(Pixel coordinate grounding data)

================================

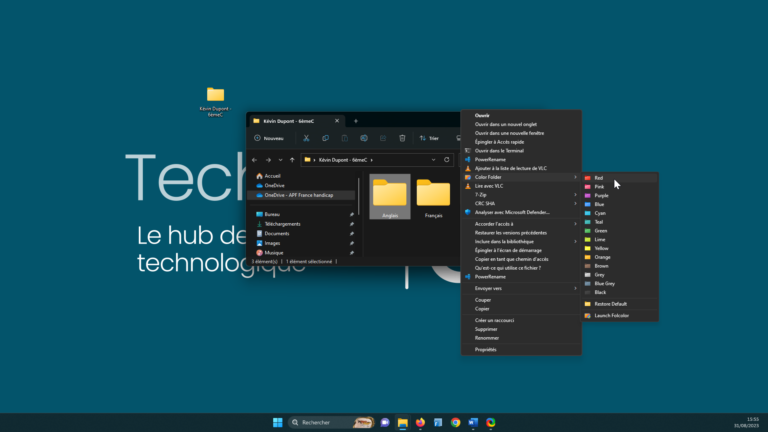The height and width of the screenshot is (432, 768).
Task: Click the Delete trash icon in toolbar
Action: click(402, 138)
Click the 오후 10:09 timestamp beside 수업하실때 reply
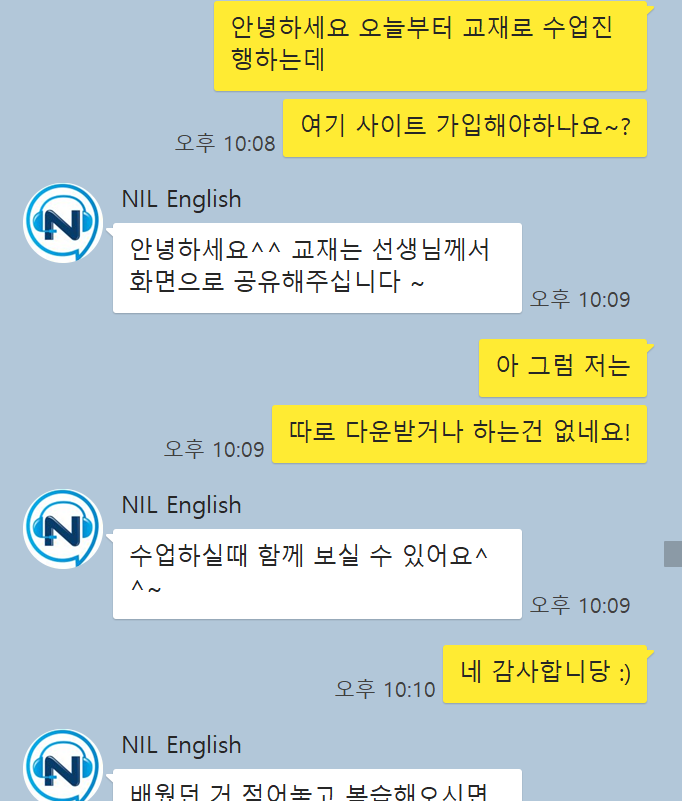This screenshot has width=682, height=801. click(x=580, y=605)
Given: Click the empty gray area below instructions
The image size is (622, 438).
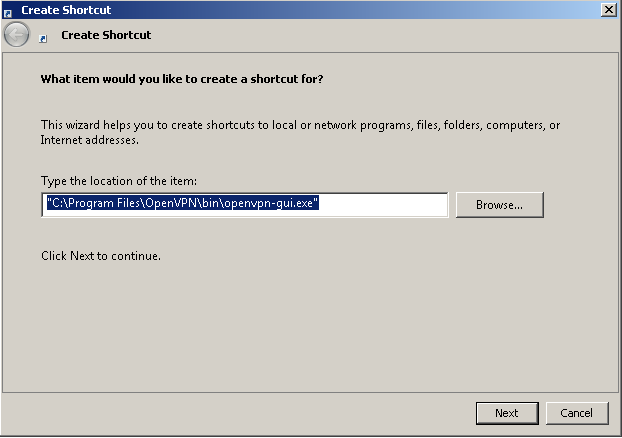Looking at the screenshot, I should (309, 325).
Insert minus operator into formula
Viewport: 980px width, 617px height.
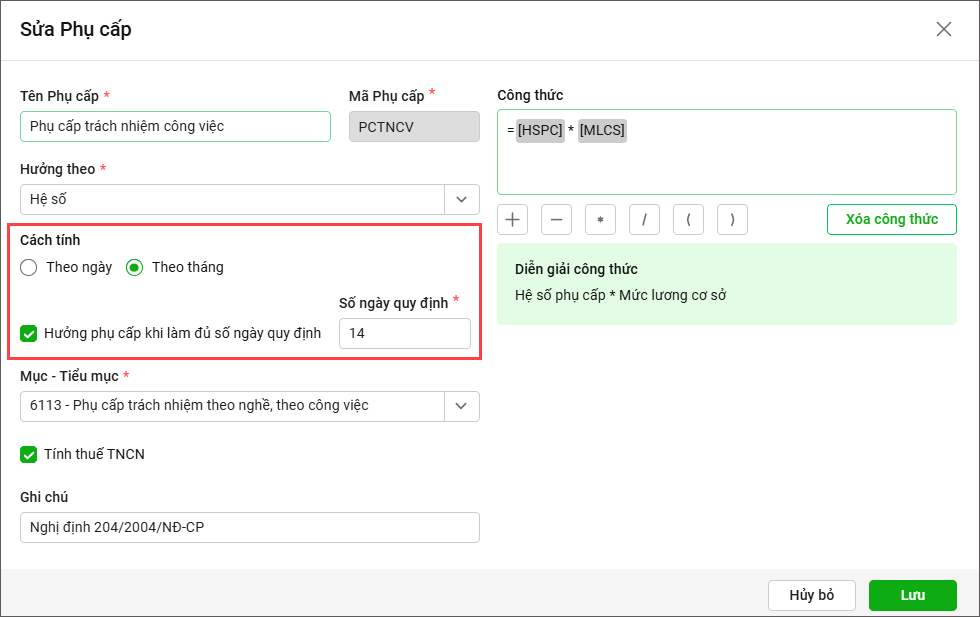coord(556,219)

================================

Problem requirements
Could you reproduce exactly, and only, the lines from the one containing "Given: Click the" through the end of the records above, both included, while leaving out the pictures?

Task result
Given: Click the empty gray area below instructions
The image size is (622, 438).
Looking at the screenshot, I should (309, 325).
Insert minus operator into formula
Viewport: 980px width, 617px height.
coord(556,219)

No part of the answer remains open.